_Document_.
____________
Aesthetic – big word, not the big picture

It can be a delicate balance when working with a new client who is looking for a website redesign.  There will always be references and comparisons made to “how it looks/works now” when you’re in the midst of the design process, and you need to remember all the who-what-where-when-why of your client’s business, while making everything fresher and more up-to-date.

One of the scariest conversations to have in the middle of your process, however, is a discussion around aesthetic – particularly when you hear this statement:

“I don’t think this exactly fits our aesthetic”.

via GIPHY

So often what is unnerving about this statement is that it’s not just the “look” part of the “look and feel” that a client is anxious about.  It’s the representation of the client’s persona and how they want to present themselves to users – their brand identity.

Aesthetic only scratches the surface of articulating a company’s brand identity through their website, and chances are that the existing website you’re tasked with redesigning isn’t doing a great job of this either, otherwise they wouldn’t have hired you!

The divide between the client and the design team’s perception of the “correct” aesthetic usually originates not from a misunderstanding of what information has been shared, but rather from what hasn’t been shared.  This often leaves the design team asking “how did we get here?”  There are a few possibilities:

  1. The design team didn’t ask the right questions in their discovery about the client’s brand;
  2. The client didn’t convey important information about their brand, target audience, or general company culture; OR, scariest of all –
  3. The client doesn’t know or can’t articulate their own brand identity

The danger of the word “aesthetic” is that it can be used in a design process to signify so much more than what either party thinks it means.  A designer will go on tweaking fonts, calls to action, images, and still not have a satisfied client, because what the client really means is “this website isn’t us, here’s what we want to say and here’s who we want to reach, and here’s how we do that”.
____________
_Provided material_.

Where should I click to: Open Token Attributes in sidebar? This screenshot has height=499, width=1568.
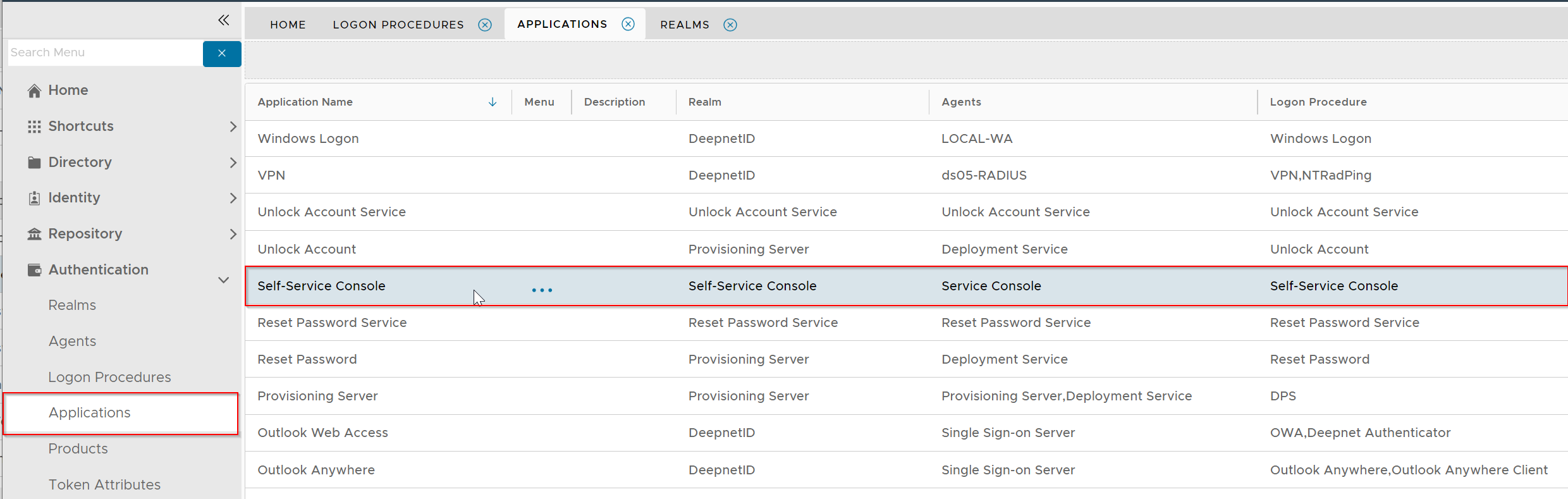tap(104, 484)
____________
_Written task A_.
According to the article on website aesthetic, which of the three possibilities is called the scariest?
_Written task B_.
Reproduce the article on website aesthetic from "Aesthetic – big" up to and including "and more up-to-date.", and switch "delicate" to "tricky".

_Written answer A_.
The client doesn't know or can't articulate their own brand identity.

_Written answer B_.
Aesthetic – big word, not the big picture

It can be a tricky balance when working with a new client who is looking for a website redesign.  There will always be references and comparisons made to “how it looks/works now” when you’re in the midst of the design process, and you need to remember all the who-what-where-when-why of your client’s business, while making everything fresher and more up-to-date.